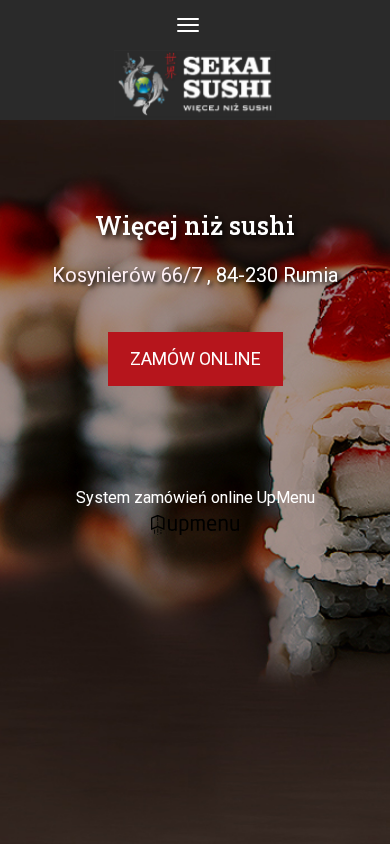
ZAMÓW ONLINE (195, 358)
***
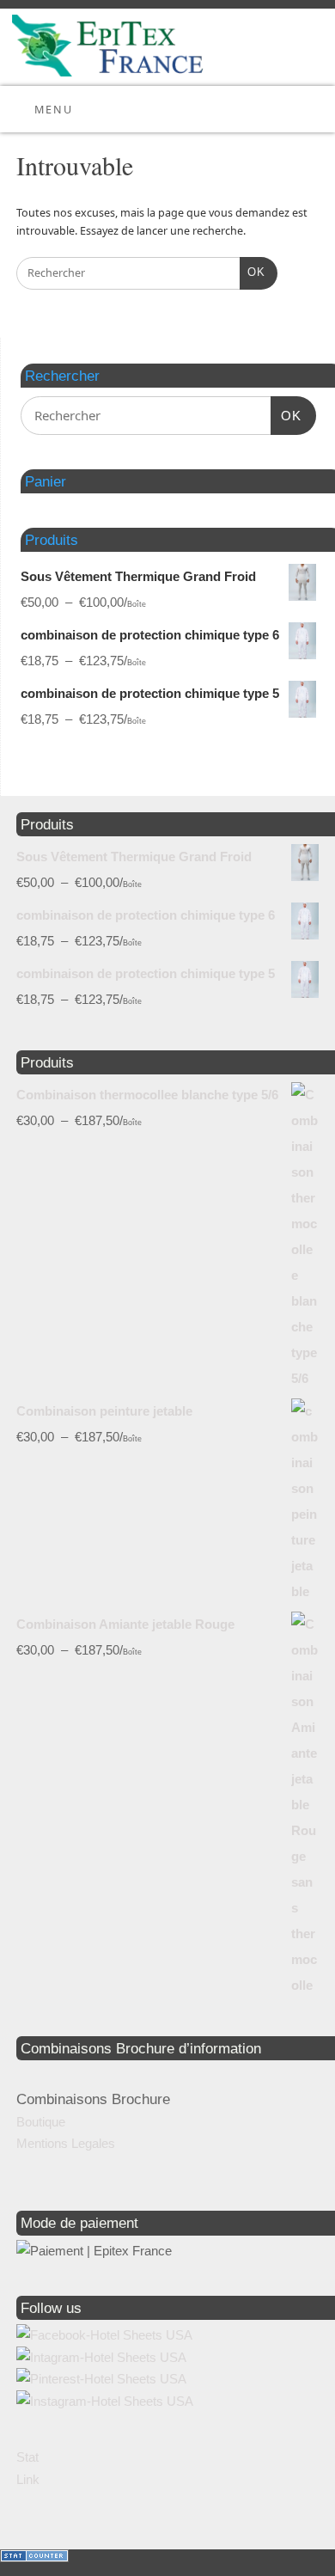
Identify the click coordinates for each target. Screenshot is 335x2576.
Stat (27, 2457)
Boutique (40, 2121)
***
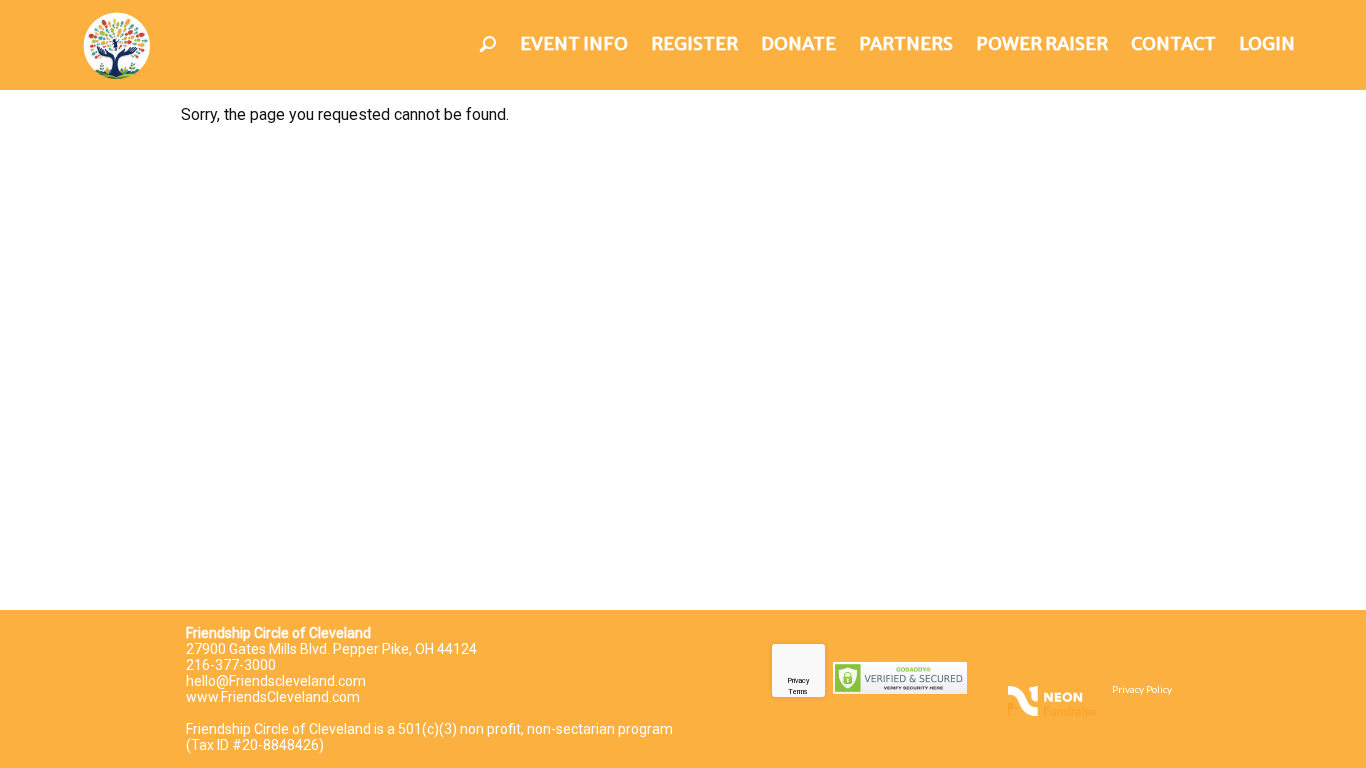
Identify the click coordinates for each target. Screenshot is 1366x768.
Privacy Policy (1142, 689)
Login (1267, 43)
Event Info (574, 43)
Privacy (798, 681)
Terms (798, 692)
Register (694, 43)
***
Aim of the exercise — Copy from the entries only those lines that hold the word "each".

Answer to this exercise —
Identify the click coordinates for each target. Screenshot is 335x2576.
Identify the click coordinates for each target. Screenshot is 1366x768.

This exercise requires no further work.